▶ PROVIDED TEXT:
== == ==

Dropdowns

Data Engineering

Nov 2

Disclaimer: I’m writing this purely from a back-end data-engineering perspective. I’ll touch a bit on user experience design, but for more information regarding that, please refer to other sources (example: Nielsen Norman Group has an article here).

The accompanying data set (Excel format; free; fake data) can be found here.

Why This Matters

Depending on the structure of your role, it might be the case that you’re juggling a few tasks all competing with one another as a number one priority. In my experience, as a data engineer and self-taught shadow-IT application designer / developer, I spent a lot of time supporting applications that were not ever meant to be my primary role. I need the data, but I don’t necessarily have time to keep up with user experience all on my own. Through this experience I learned a few tricks to create a sustainable, flexible, and scalable data collection process through drop downs that take some pressure off the application designer and allow for a truly relevant data entry point for the business units*.

*It’s important for data entry methods and design to be relevant. Users will do whatever it takes to get through their day-to-day effectively and quickly, and data entry isn’t always the forefront of the priorities. Making the data entry process relevant, clear, and frictionless will provide better chances for higher quality, more complete data (complete != quality, though).

This guidance applies only to fields already determined to make sense as a dropdown in a user experience / application for data entry (versus radio, check boxes, free form text, etc). I use dropdowns for (fields that meet all, or most of the following):

Semi-structured Data. Not quite free-form because we need to be able to roll-up / group easily with minimal text analytics, but not as structured as Date, Numeric, or Boolean fields.

== == ==

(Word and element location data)
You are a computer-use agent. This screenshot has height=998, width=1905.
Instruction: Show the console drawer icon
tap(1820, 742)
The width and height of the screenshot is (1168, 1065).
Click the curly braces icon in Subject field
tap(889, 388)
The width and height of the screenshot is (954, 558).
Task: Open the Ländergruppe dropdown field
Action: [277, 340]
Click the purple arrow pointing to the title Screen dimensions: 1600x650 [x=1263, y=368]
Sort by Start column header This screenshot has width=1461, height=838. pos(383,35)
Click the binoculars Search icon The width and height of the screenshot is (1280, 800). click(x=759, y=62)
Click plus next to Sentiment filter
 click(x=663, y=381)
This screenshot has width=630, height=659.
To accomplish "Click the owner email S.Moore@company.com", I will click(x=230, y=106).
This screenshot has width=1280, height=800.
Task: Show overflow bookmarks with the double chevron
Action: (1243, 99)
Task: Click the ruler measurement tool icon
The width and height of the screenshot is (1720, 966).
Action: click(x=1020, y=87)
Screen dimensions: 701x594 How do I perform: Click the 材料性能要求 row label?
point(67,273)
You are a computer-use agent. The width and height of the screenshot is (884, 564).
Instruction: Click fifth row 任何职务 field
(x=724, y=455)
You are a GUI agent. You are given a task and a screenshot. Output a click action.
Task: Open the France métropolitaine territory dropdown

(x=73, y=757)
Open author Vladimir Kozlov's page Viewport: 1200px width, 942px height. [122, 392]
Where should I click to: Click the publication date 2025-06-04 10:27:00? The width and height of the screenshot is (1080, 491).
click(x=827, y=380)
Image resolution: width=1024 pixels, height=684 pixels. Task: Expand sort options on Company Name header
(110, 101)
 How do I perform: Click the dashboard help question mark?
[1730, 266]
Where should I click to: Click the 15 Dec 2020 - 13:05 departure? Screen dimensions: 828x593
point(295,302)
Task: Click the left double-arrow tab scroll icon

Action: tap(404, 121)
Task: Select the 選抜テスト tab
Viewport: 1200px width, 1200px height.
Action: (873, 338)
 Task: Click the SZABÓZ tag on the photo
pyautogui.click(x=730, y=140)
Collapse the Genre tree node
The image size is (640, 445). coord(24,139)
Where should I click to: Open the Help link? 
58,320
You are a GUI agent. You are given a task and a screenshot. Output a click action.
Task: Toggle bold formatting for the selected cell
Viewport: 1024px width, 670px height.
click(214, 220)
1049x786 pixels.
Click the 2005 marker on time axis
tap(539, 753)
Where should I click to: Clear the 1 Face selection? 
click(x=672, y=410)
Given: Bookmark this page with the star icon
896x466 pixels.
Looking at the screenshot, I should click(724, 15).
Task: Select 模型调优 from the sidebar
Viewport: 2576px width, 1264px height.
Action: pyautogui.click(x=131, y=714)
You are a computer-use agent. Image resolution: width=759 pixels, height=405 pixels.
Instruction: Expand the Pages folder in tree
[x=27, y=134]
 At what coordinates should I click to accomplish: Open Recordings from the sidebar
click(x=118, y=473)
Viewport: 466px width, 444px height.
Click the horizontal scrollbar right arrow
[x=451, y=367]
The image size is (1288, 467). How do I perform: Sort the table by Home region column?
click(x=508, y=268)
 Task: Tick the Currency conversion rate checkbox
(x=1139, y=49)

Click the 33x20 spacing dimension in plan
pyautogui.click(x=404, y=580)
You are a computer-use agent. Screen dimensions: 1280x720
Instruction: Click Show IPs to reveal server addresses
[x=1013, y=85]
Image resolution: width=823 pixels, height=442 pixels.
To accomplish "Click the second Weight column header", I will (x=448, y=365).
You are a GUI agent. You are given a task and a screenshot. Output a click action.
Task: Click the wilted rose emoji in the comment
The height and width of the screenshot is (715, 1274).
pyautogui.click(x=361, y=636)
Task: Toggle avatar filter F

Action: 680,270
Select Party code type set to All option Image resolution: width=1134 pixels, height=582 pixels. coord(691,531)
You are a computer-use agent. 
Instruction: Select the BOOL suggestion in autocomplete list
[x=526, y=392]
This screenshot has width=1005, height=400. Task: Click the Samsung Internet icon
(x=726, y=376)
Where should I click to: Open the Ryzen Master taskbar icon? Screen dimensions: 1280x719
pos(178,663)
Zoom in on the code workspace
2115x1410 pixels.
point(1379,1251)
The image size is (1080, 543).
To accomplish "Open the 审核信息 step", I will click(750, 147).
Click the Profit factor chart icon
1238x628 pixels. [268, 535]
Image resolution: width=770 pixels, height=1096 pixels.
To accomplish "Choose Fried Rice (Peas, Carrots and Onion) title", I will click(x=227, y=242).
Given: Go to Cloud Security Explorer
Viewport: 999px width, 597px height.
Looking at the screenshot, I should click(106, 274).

== == ==

▶ TASK STATEMENT: Continue the article on designing data-entry dropdowns, picking up after its last sentence.

▶ ANSWER BELOW:
Likely to Shift and Change Over Time. As business flexes over time, their semi-structured data needs will change over time. Things that are relevant during January of one year, may not be relevant in July of the same year. Being able to easily modify data entry options for relevancy as the business ebbs and flows is imperative for relevant data entry.
User Experience Modifications Based on Data Entry. Decision tree application development helps the user enter in correct and applicable data as they move through data options. For example, if they choose United States as their country in the first dropdown, then only offering them States / Territories within the US for the second makes sense. Having dynamic, applicable, and narrowed down listing options aids the data entry and data validation process at the application level to increase data quality.

As a data engineer, it might not be you developing the application side, but partnering closely with the application developer will be imperative to ensuring the data that is being entered makes sense and can be validated using systematic processes. This won’t eliminate the need for data cleansing at a later date, but it will assist by catching data quality issues before the data is written to a database.

The following techniques will assist in:

Operational Reporting. Using the below guidelines will allow the semi-structured data to be rolled up / categorized readily and easily, allowing for simple filters, group bys, and other roll-up options at different managerial levels.
Relevancy. Instead of requiring a structural change within code and database design, these guidelines will walk you through how to create a structure that requires data entry. This means a designated user can modify dropdown options at any point (with the appropriate access) without having to re-release the database or application. This means the business can own the process and own the data entry components, keeping the data entry process relevant to what they’re actually doing in “real-time”.
Historical Reporting & Consistency. Business ebbs and flows, and with it the data that is entered. Using the below methodology allows for a) documentation of how and when the data changed and b) maintenance and persistence of historical data entry and mappings.

Sounds like a data engineer’s dream!

The Goods

Where We’re Headed

The goal will be to fill in a table (I’m using relational database-speak here. Depending on what you’re developing in, some translation might be required). The table will have fields, or columns, that will power a dropdown field elsewhere, and all reporting / data analysis work can be based on it.

For example, if there is a data entry field (the field that stores data entered by the user) called: “Reason”, this “Dropdown Reason**” table will power the data validation, the data groupings, visibility / access, and historical lineage for “Reason”. We’ll use this as our example throughout and I’ll provide visual aids as best I can.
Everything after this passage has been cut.